Credit-default swaps on the Markit CDX North American Investment Grade Index, which investors use to hedge against losses on corporate debt or to speculate on creditworthiness, declined 2.1 basis points to a mid-price of 82.2 basis points, according to prices compiled by Bloomberg. That’s the biggest one-day drop since July 26.
Retailers from Home Depot Inc. to Best Buy Co. reported earnings that beat analysts’ estimates, indicating that U.S. consumers, whose activity accounts for about 70 percent of the economy, are regaining confidence.
Home Depot’s comparable-store sales jumped the most in 14 years and are “helping ease some concerns about consumer spending,” said Joel Levington, managing director of corporate credit for Brookfield Investment Management Inc. in New York. A boost for employees and vendors, it also indicates improvement in residential construction, he said. “It’s showing that after some housing inflation, consumers are reinvesting into likely their largest investments.”
The index, which typically falls as investor confidence improves and rises as it deteriorates, climbed for six of seven trading sessions before today, and rose 6.1 basis points last week, the largest advance since the period ended June 21.
The Depository Trust & Clearing Corp., which runs a central repository for the market, reported $5.7 billion of credit swaps trades today on the current series of the CDX investment-grade index, according to data compiled by Bloomberg.
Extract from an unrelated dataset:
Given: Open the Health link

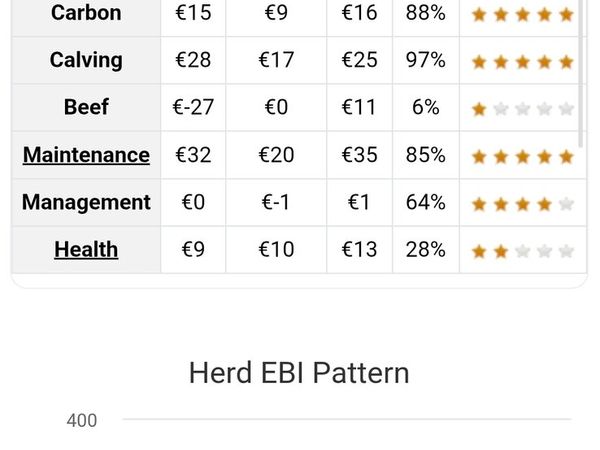Looking at the screenshot, I should [86, 250].
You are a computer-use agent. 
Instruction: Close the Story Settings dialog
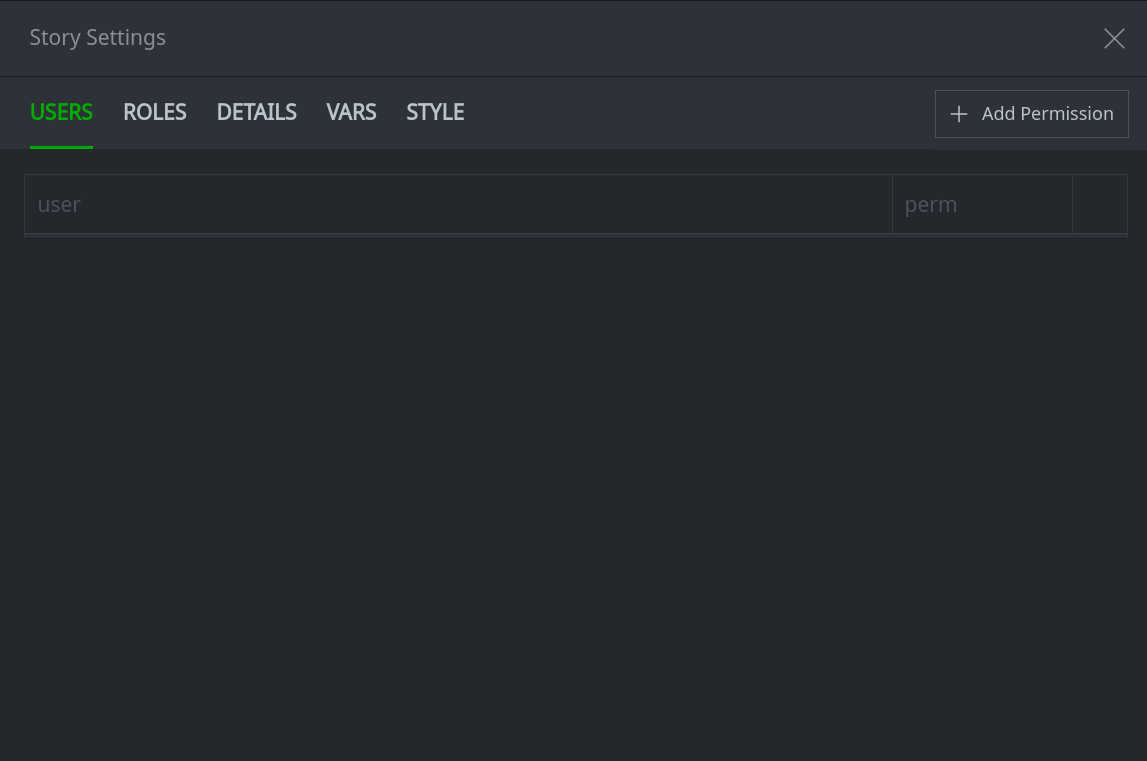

Credit swaps pay the buyer face value if a borrower fails to meet its obligations, less the value of the defaulted debt. A basis point equals $1,000 annually on a contract protecting $10 million of debt.
The Moody’s Investors Service Liquidity-Stress Index for speculative-grade companies increased to 3.6 percent through the middle of August from 3.4 percent at the end of July, analysts for the ratings company led by John Puchalla said in a research note dated yesterday. The index, which declines when liquidity positions improve, is up from a record low of 2.8 percent at the end of April.
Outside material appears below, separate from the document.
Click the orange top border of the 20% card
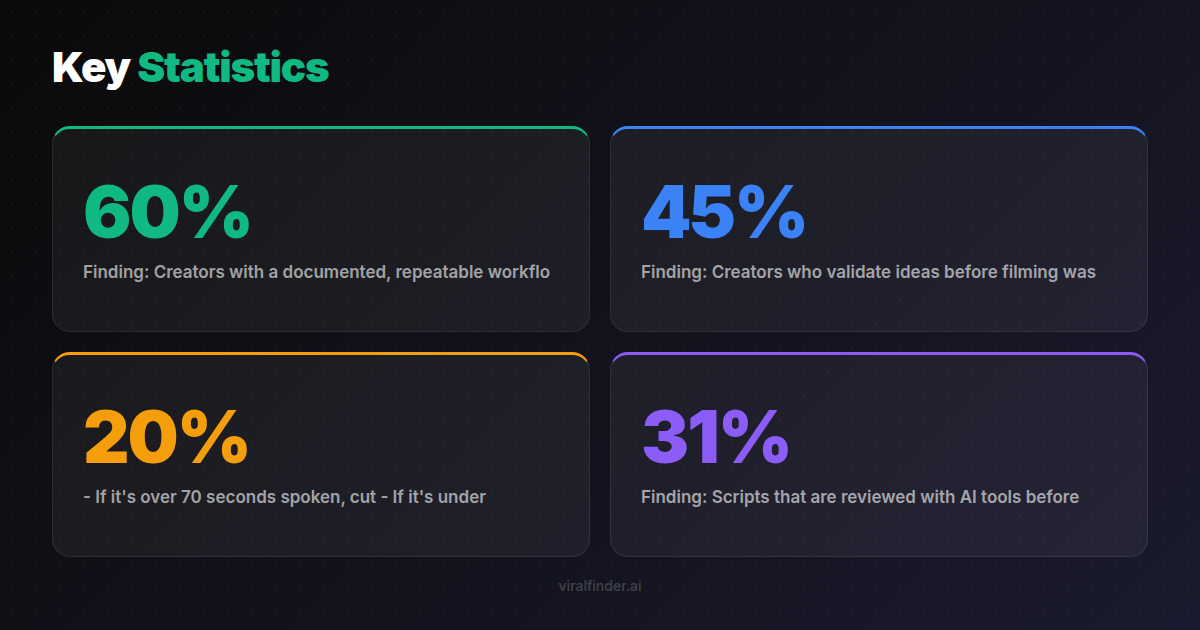(320, 353)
Speculative-grade companies, rated below Baa3 by Moody’s and less than BBB- at Standard & Poor’s, have issued $241.6 billion of debt this year, compared with $203.2 billion by this time last year, Bloomberg data show.
Moody’s index tracking the extent to which junk-rated companies are at risk of violating their debt covenants fell to 2.1 percent in July from 2.2 percent in June, according to the report. That’s up from the record low of 1.7 percent in April.
“Most companies have had comfortable cushion under their financial maintenance covenants,” the analysts wrote in the report. The index “signals a low risk of covenant violations for most over the next 12-15 months,” they wrote.
PNC, the second-largest U.S. regional bank, sold the 1.3 percent notes due October 2016 to yield 62 basis points more than similar-maturity Treasuries, according to data compiled by Bloomberg. The securities are expected to be rated A2 by Moody’s.
The average extra yield investors demand to hold dollar-denominated, investment-grade corporate bonds rather than similar-maturity Treasuries widened 0.6 basis point to 131.6 basis points, Bloomberg data show. The measure for speculative-grade, or junk-rated, debt increased 10.3 to 574.9.
The risk premium on the Markit CDX North American High Yield Index, a credit-swaps benchmark tied to speculative-grade bonds, fell 15.6 basis points to 404.5, Bloomberg prices show.
In London, the Markit iTraxx Europe Index of 125 companies with investment-grade ratings narrowed 0.6 basis point to 102.4, Bloomberg prices show.